Turn the part of the material that opens with the line containing "Where should I click to: Clear" and closes with the line containing "Looking at the screenshot, I should [641, 46]." into a numbered list, both of those lines included and blank lines left out.

╔══

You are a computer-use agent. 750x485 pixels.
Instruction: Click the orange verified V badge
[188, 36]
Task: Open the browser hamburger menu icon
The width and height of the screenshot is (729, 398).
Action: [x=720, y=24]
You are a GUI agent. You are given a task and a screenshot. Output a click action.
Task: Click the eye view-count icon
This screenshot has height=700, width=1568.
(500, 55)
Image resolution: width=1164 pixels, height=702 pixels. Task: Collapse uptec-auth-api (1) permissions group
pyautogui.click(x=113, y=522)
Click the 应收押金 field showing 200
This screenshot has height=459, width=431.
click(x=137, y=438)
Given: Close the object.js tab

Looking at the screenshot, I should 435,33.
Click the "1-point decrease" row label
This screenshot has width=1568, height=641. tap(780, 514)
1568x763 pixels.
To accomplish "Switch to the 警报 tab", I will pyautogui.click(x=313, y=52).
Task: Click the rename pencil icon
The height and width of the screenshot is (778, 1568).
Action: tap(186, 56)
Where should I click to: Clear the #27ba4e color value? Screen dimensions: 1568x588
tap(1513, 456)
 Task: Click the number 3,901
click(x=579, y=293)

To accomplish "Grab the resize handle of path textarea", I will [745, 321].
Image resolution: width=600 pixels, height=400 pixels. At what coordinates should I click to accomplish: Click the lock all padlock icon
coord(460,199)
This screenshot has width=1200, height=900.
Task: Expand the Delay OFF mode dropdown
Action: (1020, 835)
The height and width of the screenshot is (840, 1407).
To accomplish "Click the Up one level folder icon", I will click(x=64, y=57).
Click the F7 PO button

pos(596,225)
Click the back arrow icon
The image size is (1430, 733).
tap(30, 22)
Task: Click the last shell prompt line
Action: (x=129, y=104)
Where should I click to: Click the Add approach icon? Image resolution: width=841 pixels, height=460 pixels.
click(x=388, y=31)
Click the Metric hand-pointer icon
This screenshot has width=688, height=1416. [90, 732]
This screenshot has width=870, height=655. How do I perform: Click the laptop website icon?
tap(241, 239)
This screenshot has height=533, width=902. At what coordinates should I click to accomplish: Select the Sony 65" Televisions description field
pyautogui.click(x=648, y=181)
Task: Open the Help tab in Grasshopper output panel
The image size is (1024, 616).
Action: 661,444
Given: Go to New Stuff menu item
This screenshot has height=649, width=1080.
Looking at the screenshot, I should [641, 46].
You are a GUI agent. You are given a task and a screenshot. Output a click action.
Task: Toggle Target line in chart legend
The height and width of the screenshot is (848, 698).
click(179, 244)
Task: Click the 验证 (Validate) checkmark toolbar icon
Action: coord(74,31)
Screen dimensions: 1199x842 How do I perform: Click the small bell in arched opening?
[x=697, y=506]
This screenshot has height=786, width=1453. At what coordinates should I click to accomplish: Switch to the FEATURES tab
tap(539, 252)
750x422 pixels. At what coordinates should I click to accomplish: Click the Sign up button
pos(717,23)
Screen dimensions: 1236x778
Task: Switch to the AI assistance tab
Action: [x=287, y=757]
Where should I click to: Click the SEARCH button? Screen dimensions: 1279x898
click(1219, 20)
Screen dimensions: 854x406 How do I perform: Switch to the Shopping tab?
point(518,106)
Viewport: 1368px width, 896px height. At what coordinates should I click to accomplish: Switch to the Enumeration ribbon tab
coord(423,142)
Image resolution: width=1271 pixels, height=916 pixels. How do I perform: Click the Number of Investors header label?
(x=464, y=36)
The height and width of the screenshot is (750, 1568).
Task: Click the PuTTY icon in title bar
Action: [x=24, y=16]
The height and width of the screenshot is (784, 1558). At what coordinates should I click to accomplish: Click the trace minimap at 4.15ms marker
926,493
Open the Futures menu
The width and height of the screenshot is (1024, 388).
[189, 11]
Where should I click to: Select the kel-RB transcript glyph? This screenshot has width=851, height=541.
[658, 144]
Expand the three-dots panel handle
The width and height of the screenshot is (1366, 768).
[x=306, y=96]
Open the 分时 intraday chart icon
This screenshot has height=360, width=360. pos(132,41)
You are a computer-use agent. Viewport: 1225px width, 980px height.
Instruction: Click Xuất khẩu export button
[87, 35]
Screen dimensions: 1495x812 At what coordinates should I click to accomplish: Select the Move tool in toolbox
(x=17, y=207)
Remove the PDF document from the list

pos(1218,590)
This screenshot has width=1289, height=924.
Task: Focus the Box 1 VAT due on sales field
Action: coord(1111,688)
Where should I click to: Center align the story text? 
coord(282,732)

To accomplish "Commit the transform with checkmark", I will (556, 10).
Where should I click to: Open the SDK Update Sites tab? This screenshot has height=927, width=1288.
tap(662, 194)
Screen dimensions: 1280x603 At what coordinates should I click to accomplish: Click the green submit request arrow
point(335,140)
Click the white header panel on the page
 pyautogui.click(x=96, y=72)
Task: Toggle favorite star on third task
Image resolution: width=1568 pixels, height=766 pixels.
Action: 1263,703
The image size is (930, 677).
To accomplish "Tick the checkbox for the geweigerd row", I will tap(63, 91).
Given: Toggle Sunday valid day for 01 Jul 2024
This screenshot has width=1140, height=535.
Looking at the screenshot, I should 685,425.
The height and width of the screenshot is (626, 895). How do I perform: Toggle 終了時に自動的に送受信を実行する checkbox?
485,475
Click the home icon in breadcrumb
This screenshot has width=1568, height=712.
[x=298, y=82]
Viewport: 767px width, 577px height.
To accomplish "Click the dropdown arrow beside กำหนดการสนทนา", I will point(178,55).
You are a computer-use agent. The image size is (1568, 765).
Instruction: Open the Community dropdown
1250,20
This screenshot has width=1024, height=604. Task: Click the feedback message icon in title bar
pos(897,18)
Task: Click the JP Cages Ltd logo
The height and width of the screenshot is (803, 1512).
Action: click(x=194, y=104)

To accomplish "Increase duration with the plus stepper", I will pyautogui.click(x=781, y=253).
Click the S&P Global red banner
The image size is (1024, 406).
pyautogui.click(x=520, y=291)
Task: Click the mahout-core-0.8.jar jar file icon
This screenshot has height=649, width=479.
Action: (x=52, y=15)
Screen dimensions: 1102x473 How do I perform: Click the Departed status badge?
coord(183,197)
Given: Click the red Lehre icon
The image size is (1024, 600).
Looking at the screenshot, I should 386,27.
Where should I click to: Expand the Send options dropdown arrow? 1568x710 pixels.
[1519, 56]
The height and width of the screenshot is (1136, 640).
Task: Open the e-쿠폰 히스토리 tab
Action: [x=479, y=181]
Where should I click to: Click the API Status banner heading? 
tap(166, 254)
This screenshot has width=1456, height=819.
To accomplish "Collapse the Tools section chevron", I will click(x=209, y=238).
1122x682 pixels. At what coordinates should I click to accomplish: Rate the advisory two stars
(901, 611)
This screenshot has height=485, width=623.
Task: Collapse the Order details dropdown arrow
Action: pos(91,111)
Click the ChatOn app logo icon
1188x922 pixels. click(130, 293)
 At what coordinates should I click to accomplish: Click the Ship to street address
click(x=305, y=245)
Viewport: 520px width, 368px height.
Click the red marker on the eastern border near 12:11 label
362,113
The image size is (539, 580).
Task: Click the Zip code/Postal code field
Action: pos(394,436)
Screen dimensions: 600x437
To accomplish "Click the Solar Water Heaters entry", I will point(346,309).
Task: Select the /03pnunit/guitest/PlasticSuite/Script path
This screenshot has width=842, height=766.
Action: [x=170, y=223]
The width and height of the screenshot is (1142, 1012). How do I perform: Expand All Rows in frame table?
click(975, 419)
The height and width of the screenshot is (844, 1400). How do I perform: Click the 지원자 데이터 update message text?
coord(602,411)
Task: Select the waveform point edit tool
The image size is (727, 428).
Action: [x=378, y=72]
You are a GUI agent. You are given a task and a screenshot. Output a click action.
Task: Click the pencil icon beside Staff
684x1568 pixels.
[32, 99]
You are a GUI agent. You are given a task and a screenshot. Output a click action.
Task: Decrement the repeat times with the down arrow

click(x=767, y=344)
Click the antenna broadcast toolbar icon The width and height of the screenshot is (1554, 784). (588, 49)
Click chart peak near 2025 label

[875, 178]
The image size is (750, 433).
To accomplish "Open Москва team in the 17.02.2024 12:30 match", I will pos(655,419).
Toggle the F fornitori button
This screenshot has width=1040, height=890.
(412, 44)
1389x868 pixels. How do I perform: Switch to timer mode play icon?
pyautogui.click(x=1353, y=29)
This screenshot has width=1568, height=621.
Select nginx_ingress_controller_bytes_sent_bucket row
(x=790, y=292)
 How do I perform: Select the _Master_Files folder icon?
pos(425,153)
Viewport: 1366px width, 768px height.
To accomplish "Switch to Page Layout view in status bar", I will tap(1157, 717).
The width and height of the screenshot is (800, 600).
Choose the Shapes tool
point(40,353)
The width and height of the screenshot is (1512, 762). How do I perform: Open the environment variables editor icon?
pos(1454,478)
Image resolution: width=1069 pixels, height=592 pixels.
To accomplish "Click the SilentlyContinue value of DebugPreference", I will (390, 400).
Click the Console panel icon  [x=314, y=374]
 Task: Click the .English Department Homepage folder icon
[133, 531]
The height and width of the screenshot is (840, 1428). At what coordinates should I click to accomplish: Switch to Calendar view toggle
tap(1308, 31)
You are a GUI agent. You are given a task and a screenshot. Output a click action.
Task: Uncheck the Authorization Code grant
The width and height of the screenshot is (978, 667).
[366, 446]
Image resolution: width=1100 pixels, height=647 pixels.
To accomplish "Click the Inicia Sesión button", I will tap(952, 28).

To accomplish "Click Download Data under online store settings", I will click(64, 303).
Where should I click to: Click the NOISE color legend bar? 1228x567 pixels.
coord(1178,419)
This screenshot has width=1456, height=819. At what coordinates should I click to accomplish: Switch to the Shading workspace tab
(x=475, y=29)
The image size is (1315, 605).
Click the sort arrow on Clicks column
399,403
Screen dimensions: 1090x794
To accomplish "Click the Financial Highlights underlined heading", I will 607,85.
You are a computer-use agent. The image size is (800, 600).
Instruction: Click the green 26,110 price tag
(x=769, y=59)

╚══

Correct answer ->
1. Where should I click to: Clear the #27ba4e color value? Screen dimensions: 1568x588
2. tap(1513, 456)
3.  Task: Click the number 3,901
4. click(x=579, y=293)
5. To accomplish "Grab the resize handle of path textarea", I will [745, 321].
6. Image resolution: width=600 pixels, height=400 pixels. At what coordinates should I click to accomplish: Click the lock all padlock icon
7. coord(460,199)
8. This screenshot has width=1200, height=900.
9. Task: Expand the Delay OFF mode dropdown
10. Action: (1020, 835)
11. The height and width of the screenshot is (840, 1407).
12. To accomplish "Click the Up one level folder icon", I will click(x=64, y=57).
13. Click the F7 PO button
14. pos(596,225)
15. Click the back arrow icon
16. The image size is (1430, 733).
17. tap(30, 22)
18. Task: Click the last shell prompt line
19. Action: (x=129, y=104)
20. Where should I click to: Click the Add approach icon? Image resolution: width=841 pixels, height=460 pixels.
21. click(x=388, y=31)
22. Click the Metric hand-pointer icon
23. This screenshot has width=688, height=1416. [90, 732]
24. This screenshot has width=870, height=655. How do I perform: Click the laptop website icon?
25. tap(241, 239)
26. This screenshot has height=533, width=902. At what coordinates should I click to accomplish: Select the Sony 65" Televisions description field
27. pyautogui.click(x=648, y=181)
28. Task: Open the Help tab in Grasshopper output panel
29. The image size is (1024, 616).
30. Action: 661,444
31. Given: Go to New Stuff menu item
32. This screenshot has height=649, width=1080.
33. Looking at the screenshot, I should [641, 46].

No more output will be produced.